Find every line below where the string "showing" shows up, and copy those lines.
================================
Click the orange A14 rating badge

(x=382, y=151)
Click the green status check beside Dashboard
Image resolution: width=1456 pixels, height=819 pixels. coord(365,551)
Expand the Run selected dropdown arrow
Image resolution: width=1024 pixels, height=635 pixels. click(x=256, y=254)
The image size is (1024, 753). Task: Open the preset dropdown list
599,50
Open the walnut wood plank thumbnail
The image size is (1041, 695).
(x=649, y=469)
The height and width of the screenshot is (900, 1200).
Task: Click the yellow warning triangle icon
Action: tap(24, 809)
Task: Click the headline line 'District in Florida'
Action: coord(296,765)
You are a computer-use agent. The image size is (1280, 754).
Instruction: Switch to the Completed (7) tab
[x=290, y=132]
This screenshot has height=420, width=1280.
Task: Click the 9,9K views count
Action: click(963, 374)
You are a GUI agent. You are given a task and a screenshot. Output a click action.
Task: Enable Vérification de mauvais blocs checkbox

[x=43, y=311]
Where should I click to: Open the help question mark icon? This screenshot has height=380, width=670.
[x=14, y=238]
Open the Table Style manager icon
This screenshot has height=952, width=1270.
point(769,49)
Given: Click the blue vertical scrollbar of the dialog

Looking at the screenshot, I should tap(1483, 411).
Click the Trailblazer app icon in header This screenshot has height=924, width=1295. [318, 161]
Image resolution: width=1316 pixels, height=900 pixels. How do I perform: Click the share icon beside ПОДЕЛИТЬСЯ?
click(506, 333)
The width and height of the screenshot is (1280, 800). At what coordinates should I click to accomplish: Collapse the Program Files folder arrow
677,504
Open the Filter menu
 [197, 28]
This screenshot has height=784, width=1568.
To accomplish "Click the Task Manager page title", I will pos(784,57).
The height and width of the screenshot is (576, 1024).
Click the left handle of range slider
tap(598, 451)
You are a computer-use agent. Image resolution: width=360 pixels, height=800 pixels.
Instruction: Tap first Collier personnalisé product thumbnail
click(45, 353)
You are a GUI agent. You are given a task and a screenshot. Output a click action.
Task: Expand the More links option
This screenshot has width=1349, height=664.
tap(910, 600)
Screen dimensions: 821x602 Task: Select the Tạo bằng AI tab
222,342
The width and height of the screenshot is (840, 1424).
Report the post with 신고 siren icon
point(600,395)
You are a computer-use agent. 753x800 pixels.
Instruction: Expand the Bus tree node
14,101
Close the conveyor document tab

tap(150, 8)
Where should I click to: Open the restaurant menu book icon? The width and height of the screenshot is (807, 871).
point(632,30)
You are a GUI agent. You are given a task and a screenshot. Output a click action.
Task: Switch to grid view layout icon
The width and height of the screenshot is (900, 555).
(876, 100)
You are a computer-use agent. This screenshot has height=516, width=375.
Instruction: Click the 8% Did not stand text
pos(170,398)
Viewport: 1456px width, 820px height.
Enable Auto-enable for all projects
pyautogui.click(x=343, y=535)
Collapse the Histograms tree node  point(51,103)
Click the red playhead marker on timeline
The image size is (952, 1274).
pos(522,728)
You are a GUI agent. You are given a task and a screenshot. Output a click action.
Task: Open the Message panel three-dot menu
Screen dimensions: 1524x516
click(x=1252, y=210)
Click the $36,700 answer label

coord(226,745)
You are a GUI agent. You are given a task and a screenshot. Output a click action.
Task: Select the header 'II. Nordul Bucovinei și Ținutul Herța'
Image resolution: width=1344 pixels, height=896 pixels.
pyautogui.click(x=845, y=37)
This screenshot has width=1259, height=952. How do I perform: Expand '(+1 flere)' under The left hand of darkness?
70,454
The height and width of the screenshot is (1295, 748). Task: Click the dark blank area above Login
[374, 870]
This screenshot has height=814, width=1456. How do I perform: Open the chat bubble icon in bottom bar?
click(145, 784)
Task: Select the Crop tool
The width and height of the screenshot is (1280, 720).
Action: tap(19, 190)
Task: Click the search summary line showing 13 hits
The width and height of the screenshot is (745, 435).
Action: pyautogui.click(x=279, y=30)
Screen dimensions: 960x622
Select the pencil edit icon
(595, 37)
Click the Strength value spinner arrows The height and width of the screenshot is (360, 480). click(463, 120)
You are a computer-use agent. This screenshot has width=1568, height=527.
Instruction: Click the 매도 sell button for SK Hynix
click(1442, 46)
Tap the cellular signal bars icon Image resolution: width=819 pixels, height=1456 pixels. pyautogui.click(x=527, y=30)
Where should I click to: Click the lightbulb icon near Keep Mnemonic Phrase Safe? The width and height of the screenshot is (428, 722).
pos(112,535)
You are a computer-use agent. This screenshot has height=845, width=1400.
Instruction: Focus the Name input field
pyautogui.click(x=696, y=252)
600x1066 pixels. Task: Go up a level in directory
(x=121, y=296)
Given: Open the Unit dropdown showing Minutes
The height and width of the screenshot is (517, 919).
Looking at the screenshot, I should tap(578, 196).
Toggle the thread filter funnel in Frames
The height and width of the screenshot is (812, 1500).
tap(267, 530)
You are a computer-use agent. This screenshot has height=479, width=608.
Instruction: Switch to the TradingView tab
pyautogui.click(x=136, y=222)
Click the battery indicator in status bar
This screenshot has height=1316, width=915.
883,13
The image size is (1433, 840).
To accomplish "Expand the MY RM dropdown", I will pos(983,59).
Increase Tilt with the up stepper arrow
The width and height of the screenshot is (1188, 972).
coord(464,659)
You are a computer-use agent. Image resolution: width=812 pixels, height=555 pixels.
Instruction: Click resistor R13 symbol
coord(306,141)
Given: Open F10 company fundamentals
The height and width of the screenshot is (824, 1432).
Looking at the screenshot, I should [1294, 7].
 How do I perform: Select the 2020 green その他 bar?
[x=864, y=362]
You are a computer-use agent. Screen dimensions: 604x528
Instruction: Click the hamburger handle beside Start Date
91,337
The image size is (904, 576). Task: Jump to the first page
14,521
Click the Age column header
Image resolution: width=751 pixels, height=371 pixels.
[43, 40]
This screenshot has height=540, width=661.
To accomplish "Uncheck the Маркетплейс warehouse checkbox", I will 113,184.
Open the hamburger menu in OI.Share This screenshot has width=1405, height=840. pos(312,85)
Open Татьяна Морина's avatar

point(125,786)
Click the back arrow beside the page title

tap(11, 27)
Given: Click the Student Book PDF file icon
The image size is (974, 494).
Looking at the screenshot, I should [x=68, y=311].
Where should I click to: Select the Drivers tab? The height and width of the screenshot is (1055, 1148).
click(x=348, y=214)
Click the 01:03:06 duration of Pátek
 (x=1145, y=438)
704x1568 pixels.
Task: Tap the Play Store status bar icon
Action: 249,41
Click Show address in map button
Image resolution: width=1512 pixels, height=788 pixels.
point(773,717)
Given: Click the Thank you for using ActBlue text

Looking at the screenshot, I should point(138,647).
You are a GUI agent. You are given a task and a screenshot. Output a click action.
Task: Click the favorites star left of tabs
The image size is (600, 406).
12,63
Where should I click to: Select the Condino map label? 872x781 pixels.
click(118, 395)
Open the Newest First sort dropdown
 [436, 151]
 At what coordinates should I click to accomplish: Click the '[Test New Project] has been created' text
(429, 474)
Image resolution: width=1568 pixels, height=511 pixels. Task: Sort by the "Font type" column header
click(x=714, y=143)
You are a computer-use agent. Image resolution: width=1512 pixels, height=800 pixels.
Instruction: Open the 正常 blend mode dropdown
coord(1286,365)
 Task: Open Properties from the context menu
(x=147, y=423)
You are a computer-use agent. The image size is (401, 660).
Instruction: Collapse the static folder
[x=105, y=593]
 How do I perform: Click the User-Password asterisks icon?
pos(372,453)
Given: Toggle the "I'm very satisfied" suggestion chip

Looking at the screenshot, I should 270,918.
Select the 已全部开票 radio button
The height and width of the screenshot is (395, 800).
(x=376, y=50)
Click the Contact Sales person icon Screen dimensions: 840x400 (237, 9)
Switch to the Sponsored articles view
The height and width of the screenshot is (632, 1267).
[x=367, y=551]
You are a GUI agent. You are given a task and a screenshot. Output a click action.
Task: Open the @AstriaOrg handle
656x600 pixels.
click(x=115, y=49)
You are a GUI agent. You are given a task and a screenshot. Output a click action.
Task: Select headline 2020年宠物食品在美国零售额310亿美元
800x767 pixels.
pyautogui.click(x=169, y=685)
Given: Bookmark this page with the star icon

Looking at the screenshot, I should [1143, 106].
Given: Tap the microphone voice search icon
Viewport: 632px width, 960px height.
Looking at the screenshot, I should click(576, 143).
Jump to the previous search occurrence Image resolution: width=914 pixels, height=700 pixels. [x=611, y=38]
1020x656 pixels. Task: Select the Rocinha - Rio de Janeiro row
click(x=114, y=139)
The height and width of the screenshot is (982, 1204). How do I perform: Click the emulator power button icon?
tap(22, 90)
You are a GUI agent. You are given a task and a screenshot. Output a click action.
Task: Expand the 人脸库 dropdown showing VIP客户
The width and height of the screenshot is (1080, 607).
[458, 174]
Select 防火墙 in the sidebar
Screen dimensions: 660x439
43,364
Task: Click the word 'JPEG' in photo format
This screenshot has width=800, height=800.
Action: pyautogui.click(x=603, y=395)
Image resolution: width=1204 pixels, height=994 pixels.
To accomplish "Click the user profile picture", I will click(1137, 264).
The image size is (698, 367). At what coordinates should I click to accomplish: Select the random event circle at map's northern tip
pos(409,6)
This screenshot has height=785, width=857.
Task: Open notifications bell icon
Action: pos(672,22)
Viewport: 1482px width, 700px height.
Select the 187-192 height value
================================
• EXPECTED OUTPUT
Task: Click the search summary line showing 13 hits
Given: Open the Unit dropdown showing Minutes
Task: Expand the 人脸库 dropdown showing VIP客户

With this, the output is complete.